5.4. “Purposive Interpretation”
- Instead of reading words mechanically, courts ask: What was the law trying to achieve?
- They choose among reasonable readings the one that best furthers that purpose.
- Here, the purpose of Entry 13 was to ensure residential use is not taxed at 18%. The Court therefore preferred an interpretation that exempted hostel‑style residential use rather than one that taxed it due to technicalities.
5.5. “Beneficial Exemption”
- Some exemptions favour a particular social group or activity (e.g., charities, religious institutions, residential housing).
- Where an exemption has a beneficial purpose, courts tend to resolve doubts in favour of the beneficiary, once it is clear that they fall within the general wording of the exemption.
5.6. “Sub‑Lease”
- A lease is a contract by which a landlord gives a tenant the right to use property for a period in return for rent.
- A sub‑lease is when the tenant in turn grants similar rights to another person (sub‑tenant), while still retaining his own leasehold interest.
- Legally, sub‑leasing is also “renting”. In this case, DTwelve’s agreements with students/working professionals are sub‑leases.
6. Conclusion
The Supreme Court’s decision in The State of Karnataka v. Taghar Vasudeva Ambrish establishes an important precedent on multiple fronts.
- It affirms that hostels and similar long‑stay accommodations for students and working professionals, when housed in buildings otherwise residential in nature, fall within the concept of “residential dwelling” for GST purposes.
- It clarifies that Entry 13 of Notification 9/2017 (pre‑18.07.2022) is an activity‑specific exemption for renting residential dwellings for use as residences, and does not require the immediate lessee to personally reside in the property.

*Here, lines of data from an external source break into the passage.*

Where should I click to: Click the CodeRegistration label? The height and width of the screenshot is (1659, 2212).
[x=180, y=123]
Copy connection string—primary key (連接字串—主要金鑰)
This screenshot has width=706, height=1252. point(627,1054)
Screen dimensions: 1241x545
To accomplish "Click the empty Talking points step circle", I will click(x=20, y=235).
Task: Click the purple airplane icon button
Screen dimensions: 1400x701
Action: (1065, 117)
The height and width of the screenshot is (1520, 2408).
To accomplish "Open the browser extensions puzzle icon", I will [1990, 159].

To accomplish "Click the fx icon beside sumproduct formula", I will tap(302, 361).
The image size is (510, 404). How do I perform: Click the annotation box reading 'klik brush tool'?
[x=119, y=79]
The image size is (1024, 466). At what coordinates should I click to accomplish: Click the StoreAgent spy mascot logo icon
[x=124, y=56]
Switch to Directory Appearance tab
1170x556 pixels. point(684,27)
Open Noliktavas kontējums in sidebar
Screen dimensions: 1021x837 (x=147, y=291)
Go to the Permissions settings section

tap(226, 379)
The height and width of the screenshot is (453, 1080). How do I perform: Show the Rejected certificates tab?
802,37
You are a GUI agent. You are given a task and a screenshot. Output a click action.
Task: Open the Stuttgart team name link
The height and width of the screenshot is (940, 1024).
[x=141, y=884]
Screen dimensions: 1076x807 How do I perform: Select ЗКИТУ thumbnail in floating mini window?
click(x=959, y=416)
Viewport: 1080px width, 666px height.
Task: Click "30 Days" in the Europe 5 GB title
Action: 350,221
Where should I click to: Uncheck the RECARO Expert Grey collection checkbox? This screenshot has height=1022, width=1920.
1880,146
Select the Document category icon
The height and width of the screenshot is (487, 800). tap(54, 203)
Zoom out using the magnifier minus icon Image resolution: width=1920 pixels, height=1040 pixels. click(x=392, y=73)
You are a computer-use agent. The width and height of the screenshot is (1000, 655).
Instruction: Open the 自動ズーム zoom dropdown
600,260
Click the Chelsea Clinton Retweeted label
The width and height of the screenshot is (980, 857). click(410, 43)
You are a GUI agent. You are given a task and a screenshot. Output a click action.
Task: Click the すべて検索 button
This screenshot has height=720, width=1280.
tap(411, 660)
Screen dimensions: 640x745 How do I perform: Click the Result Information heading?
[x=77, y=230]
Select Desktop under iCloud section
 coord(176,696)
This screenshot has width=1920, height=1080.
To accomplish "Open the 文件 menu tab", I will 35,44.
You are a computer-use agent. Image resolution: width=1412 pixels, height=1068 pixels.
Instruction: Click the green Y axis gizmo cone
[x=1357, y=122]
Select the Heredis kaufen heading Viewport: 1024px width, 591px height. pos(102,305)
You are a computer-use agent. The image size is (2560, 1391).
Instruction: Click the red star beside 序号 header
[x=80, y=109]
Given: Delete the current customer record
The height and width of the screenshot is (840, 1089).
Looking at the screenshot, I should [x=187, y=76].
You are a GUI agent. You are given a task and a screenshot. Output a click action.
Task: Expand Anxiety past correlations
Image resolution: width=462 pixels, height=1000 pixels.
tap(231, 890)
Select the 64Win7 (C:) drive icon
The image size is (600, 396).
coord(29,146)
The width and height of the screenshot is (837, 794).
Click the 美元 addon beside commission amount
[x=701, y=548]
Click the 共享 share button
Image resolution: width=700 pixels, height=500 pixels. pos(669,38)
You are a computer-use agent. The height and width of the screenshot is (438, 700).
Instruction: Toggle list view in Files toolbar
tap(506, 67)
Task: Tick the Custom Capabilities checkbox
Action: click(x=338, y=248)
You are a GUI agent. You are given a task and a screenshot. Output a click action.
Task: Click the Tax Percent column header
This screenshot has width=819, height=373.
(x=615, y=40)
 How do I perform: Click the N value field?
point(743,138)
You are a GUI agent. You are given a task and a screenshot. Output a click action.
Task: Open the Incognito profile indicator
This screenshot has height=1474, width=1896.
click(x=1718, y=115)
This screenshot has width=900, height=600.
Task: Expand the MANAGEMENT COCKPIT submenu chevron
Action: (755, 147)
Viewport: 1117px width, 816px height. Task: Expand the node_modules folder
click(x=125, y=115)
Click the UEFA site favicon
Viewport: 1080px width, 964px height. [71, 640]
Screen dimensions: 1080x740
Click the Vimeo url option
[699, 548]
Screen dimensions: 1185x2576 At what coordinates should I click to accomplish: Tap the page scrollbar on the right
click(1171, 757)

- It reinforces the doctrine that exemptions are construed strictly at the threshold but liberally once conditions are met, especially for beneficial exemptions with a social‑welfare orientation, such as relief on residential housing.
- It deploys purposive interpretation, placing legislative intent (protecting residential use from high GST) above hyper‑technical readings that could frustrate that purpose.
- It delineates the temporal reach of subsequent amendments, making clear that the restrictive 2022 change and the 2023 Explanation cannot retrospectively colour the interpretation of the unamended Entry 13.
In the broader legal context, the judgment will guide not only GST classification of rental transactions but also the interpretive approach to fiscal exemptions that intersect with housing, education and other socially significant sectors. It aligns tax law with ground realities of modern accommodation models and ensures that students and young professionals are not unduly burdened with GST on their residential rents under the guise of formalistic distinctions.